About this exercise >> Please return the material exactly; leave no entry out.

Stored data >>
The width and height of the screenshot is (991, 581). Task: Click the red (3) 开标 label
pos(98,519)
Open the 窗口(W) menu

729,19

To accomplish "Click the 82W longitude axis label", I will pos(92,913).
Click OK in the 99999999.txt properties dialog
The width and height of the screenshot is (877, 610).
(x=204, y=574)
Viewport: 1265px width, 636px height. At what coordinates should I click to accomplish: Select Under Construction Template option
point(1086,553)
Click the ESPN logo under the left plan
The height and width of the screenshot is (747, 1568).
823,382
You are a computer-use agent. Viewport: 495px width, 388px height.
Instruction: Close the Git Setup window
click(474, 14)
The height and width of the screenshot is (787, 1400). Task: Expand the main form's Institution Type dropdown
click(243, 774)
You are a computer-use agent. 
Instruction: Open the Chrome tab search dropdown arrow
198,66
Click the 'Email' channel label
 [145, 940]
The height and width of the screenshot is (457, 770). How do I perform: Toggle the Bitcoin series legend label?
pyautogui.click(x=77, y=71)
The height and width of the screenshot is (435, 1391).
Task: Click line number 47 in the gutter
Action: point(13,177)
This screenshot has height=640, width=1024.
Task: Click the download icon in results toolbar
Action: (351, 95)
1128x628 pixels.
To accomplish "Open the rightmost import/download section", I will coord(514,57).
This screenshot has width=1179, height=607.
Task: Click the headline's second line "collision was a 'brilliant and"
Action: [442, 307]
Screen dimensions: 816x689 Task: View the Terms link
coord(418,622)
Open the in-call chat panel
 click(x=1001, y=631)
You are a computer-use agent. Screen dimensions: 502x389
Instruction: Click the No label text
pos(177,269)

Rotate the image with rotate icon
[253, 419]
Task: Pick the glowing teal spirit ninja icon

Problem solution >>
The width and height of the screenshot is (991, 581). Task: Click the red (3) 开标 label
pos(98,519)
Open the 窗口(W) menu

729,19

To accomplish "Click the 82W longitude axis label", I will pos(92,913).
Click OK in the 99999999.txt properties dialog
The width and height of the screenshot is (877, 610).
(x=204, y=574)
Viewport: 1265px width, 636px height. At what coordinates should I click to accomplish: Select Under Construction Template option
point(1086,553)
Click the ESPN logo under the left plan
The height and width of the screenshot is (747, 1568).
823,382
You are a computer-use agent. Viewport: 495px width, 388px height.
Instruction: Close the Git Setup window
click(474, 14)
The height and width of the screenshot is (787, 1400). Task: Expand the main form's Institution Type dropdown
click(243, 774)
You are a computer-use agent. 
Instruction: Open the Chrome tab search dropdown arrow
198,66
Click the 'Email' channel label
 [145, 940]
The height and width of the screenshot is (457, 770). How do I perform: Toggle the Bitcoin series legend label?
pyautogui.click(x=77, y=71)
The height and width of the screenshot is (435, 1391).
Task: Click line number 47 in the gutter
Action: point(13,177)
This screenshot has height=640, width=1024.
Task: Click the download icon in results toolbar
Action: (351, 95)
1128x628 pixels.
To accomplish "Open the rightmost import/download section", I will coord(514,57).
This screenshot has width=1179, height=607.
Task: Click the headline's second line "collision was a 'brilliant and"
Action: [442, 307]
Screen dimensions: 816x689 Task: View the Terms link
coord(418,622)
Open the in-call chat panel
 click(x=1001, y=631)
You are a computer-use agent. Screen dimensions: 502x389
Instruction: Click the No label text
pos(177,269)

Rotate the image with rotate icon
[253, 419]
Task: Pick the glowing teal spirit ninja icon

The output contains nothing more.